----- DATASET EXCERPTS -----

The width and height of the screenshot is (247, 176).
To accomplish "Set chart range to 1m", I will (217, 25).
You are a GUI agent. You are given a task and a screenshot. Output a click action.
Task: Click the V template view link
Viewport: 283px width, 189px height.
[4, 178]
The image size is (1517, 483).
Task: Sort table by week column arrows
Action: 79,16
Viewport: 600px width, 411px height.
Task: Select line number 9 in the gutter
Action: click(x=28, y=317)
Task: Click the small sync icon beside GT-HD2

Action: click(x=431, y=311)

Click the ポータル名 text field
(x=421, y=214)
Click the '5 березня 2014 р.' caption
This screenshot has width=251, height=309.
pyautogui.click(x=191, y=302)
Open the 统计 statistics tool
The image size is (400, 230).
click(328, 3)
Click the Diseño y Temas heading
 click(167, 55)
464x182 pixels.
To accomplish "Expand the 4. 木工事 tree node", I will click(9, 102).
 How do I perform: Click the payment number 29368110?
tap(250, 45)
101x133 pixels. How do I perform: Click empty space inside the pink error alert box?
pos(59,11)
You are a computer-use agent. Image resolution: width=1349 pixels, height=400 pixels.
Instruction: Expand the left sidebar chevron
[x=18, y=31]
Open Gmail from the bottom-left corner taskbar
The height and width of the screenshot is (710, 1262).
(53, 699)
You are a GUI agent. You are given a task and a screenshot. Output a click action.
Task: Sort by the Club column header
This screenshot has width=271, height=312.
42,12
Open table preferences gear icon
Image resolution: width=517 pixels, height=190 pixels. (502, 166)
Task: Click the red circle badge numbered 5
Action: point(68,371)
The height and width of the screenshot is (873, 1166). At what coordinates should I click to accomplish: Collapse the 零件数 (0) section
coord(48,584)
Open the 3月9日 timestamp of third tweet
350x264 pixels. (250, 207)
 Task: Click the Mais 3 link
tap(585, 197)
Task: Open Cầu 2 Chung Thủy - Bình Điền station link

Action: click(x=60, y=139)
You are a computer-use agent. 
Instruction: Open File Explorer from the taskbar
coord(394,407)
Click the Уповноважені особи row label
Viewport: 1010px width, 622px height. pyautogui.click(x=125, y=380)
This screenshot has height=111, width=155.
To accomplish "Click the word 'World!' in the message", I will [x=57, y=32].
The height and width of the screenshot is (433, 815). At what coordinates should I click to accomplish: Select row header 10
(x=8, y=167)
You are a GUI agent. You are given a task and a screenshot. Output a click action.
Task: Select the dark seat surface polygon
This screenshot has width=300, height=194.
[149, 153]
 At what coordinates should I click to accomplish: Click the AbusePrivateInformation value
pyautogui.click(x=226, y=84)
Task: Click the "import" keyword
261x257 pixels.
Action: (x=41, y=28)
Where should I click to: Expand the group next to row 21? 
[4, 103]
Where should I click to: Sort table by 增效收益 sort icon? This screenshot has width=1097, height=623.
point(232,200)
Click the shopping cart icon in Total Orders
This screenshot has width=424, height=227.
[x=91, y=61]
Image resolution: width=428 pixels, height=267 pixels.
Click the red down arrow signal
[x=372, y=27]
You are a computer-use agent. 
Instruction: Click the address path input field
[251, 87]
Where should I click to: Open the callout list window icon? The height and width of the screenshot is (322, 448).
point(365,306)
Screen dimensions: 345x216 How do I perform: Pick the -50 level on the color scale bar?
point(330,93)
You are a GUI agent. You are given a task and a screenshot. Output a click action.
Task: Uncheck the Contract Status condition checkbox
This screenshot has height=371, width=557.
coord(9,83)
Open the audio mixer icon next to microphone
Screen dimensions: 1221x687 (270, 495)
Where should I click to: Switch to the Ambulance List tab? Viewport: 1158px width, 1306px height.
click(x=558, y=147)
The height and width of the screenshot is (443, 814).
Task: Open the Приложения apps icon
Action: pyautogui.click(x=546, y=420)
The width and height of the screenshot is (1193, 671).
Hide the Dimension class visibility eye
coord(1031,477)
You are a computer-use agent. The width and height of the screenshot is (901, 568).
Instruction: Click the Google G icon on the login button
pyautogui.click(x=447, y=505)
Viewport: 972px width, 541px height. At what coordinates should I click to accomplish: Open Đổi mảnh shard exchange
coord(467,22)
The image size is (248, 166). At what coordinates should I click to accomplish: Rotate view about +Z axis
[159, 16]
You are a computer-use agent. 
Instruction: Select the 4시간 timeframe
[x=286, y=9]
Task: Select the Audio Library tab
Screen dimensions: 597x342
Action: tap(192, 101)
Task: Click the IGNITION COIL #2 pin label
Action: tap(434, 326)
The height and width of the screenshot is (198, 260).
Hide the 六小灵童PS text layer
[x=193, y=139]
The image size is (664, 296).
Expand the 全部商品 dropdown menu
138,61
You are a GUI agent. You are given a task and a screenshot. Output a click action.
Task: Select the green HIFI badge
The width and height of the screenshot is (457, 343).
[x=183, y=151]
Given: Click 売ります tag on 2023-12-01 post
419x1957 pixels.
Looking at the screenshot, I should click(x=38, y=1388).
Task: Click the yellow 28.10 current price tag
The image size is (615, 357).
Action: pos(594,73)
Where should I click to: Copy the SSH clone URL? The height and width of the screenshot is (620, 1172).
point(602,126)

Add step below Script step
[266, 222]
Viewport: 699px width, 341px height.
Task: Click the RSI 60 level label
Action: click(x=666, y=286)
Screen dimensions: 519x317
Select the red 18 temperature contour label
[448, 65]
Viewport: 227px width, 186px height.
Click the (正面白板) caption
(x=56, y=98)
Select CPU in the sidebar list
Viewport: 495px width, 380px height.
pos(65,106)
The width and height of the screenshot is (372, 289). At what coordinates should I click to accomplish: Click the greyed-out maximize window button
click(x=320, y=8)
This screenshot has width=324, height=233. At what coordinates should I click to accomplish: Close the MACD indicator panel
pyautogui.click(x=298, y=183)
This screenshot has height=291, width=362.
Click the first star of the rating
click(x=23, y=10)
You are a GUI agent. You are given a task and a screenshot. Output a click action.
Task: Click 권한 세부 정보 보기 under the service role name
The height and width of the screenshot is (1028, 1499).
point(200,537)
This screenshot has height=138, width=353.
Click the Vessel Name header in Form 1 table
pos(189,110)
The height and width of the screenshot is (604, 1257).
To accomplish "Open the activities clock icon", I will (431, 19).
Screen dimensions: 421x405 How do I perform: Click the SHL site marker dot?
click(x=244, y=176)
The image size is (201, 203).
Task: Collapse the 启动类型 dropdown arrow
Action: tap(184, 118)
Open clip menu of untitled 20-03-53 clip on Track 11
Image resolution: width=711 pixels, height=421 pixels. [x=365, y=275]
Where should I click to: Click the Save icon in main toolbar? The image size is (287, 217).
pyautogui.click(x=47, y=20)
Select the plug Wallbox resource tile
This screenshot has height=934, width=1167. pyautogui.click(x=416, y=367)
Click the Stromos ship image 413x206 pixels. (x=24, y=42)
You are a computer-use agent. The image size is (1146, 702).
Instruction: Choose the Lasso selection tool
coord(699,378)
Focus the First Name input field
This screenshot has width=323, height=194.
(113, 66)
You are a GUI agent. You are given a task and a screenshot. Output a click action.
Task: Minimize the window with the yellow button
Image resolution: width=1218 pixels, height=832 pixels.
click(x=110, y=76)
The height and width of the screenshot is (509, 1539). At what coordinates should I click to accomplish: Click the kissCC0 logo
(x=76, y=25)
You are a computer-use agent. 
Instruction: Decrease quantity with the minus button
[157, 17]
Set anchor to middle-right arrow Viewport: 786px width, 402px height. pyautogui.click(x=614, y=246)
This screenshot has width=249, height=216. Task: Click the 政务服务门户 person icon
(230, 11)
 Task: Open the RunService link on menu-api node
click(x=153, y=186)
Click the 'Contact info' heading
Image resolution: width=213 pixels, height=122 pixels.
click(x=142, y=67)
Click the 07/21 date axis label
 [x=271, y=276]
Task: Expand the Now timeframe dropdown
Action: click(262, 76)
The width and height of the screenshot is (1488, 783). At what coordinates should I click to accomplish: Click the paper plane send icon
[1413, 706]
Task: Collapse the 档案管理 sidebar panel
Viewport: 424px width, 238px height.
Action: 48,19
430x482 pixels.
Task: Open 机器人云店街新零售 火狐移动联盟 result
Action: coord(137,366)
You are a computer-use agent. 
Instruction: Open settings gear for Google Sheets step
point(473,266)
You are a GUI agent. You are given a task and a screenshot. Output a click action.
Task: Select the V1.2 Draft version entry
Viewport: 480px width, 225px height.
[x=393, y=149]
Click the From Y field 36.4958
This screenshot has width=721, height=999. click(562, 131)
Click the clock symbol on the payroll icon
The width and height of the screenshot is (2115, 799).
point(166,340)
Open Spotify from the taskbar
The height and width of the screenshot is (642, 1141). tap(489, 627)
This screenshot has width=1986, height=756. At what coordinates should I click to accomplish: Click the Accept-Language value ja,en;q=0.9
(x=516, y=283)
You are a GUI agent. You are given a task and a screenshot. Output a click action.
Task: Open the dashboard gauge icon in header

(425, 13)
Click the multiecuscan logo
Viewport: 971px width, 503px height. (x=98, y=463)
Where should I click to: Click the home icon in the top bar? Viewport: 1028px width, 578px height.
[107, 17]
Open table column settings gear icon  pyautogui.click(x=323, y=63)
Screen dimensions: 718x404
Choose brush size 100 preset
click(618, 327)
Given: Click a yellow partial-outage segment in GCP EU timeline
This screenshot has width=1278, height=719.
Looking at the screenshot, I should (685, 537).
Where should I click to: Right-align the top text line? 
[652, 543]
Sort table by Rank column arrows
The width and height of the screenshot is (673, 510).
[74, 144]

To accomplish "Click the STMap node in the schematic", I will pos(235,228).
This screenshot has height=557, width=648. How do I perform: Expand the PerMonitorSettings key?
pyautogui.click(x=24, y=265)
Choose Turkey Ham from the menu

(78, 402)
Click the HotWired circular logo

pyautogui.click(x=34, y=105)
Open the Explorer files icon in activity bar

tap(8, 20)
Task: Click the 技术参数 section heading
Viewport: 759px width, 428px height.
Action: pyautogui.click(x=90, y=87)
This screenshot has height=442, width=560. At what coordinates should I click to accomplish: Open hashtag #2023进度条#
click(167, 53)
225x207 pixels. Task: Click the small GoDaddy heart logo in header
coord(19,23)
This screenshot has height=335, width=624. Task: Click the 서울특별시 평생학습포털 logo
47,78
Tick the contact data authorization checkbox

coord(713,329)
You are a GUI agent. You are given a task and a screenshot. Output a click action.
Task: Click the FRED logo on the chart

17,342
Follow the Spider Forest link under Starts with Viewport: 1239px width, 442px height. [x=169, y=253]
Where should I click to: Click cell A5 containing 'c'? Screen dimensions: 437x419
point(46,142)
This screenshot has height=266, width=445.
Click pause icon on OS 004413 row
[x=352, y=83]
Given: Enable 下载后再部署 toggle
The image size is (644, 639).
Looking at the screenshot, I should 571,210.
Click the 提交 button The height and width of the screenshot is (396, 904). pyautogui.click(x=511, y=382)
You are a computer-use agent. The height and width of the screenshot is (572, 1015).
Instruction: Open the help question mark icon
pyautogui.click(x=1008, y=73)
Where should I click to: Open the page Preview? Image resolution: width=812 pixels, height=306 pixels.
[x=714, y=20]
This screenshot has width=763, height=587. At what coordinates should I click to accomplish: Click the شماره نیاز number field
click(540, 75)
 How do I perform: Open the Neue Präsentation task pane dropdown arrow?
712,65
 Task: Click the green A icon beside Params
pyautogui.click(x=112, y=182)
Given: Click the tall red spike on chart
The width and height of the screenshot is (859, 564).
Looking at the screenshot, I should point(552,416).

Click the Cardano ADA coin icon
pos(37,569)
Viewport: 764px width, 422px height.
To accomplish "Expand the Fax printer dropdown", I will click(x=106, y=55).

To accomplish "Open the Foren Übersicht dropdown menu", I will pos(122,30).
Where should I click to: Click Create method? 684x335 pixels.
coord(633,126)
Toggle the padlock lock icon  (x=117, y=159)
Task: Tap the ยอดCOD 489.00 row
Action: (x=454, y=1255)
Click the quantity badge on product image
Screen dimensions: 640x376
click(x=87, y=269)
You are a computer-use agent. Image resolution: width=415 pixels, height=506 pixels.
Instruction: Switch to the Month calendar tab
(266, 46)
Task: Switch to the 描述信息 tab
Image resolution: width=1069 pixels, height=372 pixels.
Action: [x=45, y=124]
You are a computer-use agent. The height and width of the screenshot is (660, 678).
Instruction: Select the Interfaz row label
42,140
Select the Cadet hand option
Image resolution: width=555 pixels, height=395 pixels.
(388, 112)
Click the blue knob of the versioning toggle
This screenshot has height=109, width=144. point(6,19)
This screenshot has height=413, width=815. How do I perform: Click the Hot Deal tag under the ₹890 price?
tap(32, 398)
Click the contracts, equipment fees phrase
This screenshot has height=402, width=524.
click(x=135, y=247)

-----

WORK TO COMPLETE - What is needed is every line of the records above that contains the word "yellow".

RESPONSE -
Task: Click the yellow 28.10 current price tag
Task: Minimize the window with the yellow button
Given: Click a yellow partial-outage segment in GCP EU timeline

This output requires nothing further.